Instead of being helpful the visits made me focus on my insecurities as an artist. I would ask myself; Am l talented? Is my work good enough? And, what if no-one likes my work? I was creating an impossible mindset to overcome. These thoughts were very destructive. However, I slowly came to realise I need to accept what I do and who I am by making my studio free of judgement.
Self-judgement is a learned behaviour that comes from living in our type of society. By comparing my work to someone else’s, I not only noticed that my work was not perfect, by someone else’s standards, I observed that l had changed my standards. These thoughts made me confused as to who I was making the work for; an audience or myself.
By thinking my work was not good enough against someone else’s standards, it was impossible to be playful and enjoy what I was doing. Without the freedom to play and take risks, my work had become stifled and dull.

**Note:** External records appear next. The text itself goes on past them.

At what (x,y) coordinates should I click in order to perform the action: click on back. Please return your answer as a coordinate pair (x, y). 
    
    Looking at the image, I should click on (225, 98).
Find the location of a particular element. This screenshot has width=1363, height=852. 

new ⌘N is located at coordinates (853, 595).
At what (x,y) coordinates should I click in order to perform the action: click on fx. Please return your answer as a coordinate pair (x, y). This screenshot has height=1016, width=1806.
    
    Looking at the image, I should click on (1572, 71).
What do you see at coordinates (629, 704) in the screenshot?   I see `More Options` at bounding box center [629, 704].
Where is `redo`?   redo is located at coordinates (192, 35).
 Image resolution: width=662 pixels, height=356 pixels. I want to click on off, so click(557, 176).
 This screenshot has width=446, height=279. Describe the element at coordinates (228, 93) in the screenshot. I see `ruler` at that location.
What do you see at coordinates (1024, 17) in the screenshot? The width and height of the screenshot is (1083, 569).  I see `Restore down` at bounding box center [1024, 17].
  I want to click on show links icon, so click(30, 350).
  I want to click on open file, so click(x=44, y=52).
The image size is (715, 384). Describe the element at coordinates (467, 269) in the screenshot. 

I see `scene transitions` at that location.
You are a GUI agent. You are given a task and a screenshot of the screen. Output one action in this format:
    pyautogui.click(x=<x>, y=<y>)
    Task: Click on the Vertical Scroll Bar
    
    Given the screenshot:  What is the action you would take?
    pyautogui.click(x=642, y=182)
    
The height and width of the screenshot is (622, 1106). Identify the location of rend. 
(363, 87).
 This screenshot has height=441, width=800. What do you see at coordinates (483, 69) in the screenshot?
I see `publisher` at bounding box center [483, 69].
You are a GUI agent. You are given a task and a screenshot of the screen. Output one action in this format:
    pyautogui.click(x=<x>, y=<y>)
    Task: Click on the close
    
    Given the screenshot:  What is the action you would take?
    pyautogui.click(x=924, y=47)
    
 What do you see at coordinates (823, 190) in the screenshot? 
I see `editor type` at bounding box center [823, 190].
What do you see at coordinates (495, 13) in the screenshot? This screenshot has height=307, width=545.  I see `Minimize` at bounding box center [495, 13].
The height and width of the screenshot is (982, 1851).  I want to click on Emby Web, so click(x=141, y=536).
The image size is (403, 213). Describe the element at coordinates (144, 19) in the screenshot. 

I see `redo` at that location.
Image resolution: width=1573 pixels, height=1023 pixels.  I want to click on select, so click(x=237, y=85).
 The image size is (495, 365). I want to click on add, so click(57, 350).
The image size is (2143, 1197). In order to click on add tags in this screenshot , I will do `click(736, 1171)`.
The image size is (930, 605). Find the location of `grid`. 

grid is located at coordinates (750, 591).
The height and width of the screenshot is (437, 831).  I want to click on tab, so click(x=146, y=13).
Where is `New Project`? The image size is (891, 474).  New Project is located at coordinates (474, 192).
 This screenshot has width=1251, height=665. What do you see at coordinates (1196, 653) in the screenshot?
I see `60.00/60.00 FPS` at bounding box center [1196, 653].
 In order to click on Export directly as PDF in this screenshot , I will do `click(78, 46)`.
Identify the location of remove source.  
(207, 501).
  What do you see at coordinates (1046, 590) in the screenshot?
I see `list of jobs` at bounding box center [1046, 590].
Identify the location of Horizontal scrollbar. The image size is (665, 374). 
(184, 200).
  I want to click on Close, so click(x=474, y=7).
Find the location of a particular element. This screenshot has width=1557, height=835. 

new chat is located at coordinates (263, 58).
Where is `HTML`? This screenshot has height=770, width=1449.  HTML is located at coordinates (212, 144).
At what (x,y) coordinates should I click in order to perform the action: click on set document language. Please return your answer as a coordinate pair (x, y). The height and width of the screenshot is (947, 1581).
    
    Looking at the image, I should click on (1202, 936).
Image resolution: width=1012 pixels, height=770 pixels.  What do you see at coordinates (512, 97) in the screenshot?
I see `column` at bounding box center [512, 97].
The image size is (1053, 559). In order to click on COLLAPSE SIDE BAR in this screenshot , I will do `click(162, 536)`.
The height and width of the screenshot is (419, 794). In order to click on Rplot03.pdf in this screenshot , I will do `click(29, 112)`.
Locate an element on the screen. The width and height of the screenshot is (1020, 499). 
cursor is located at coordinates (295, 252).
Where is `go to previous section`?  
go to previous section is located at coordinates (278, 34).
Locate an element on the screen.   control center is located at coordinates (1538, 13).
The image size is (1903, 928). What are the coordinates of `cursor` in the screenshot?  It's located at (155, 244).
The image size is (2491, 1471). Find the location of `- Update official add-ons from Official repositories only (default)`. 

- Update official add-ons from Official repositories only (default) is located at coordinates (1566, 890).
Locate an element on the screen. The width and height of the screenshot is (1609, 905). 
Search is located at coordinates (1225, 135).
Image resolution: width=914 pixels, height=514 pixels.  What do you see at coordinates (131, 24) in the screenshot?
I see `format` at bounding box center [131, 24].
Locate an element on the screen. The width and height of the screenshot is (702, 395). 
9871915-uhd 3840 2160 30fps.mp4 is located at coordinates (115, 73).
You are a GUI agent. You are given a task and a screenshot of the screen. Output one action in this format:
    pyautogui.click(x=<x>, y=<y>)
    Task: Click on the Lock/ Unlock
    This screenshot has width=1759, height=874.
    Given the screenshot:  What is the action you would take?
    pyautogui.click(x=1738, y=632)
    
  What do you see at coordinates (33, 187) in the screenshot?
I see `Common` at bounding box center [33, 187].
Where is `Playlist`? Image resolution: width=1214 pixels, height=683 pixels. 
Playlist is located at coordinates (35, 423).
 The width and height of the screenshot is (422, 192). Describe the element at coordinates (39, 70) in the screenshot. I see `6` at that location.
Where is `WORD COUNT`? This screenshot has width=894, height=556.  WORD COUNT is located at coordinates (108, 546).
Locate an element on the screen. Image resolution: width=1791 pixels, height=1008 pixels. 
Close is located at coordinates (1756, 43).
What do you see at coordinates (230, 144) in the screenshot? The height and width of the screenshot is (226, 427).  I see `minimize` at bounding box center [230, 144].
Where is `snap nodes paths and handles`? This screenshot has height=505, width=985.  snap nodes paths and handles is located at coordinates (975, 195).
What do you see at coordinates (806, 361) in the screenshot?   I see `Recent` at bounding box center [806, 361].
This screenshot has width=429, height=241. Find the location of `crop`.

To be an artist, I realised I need a lot of self-belief. I needed to bring excellence to every I do. By measuring myself against myself, rather than against others l came to realise that art is not like sport, it is not competitive; it is subjective. I needed to reassess what I see as good enough.
I now know that when I go to a gallery, it is useful to compare my thoughts and processes to other artist’s but not their output. I realised that if I wanted to make successful artwork, I had to find a way through experimentation, trying things out and playing to improve what I have already created. Once I realised this, I was able to show up at the studio with a different intent. An intent to be present in the task and make better work than I did yesterday. From that point on I couldn’t help feeling good about my output and about myself.
I am taking positive steps to make me more productive in the studio including things like planning and reviewing what I am going to do in the studio before I arrive and creating some studio ground rules.
I have a list of current projects and series of work l am trying to complete. Before l go to my studio I write down a short list of next steps l need to take, often between two or three depending on long each one will take. This brief list is handwritten in my diary, so it is clear to follow. This way I know what my first task is, therefore avoiding beginning with an extended period of uncertainty. Of course, uncertainty when painting is always present, but I try to remove it at this stage with preplanning.
To choose the right tasks, I ask myself a series of questions; If l only achieve 2-3 tasks in a day what would these tasks be and would l be satisfied if l only get these done? If I made only one work of excellence, which one would make an enormous difference and have the greatest consequences?
To help keep my mind clear and on creative studio time I write down all the distractions l might encounter on a to-do list. Plus l avoid all office and business related tasks while in the studio to avoid all low-level activities. Even if these tasks are urgent, I still try to do them after my creative block of time of one to three hours. The creative time must come first.
The rules I have put in place while working are;
Phone on silent, select music quickly (if I choose to listen to any at all), no tv or video, no newspapers, no friends dropping by, no emailing, no internet research unless it is related to making my next work, therefore no diversions and distractions from the creative task ahead.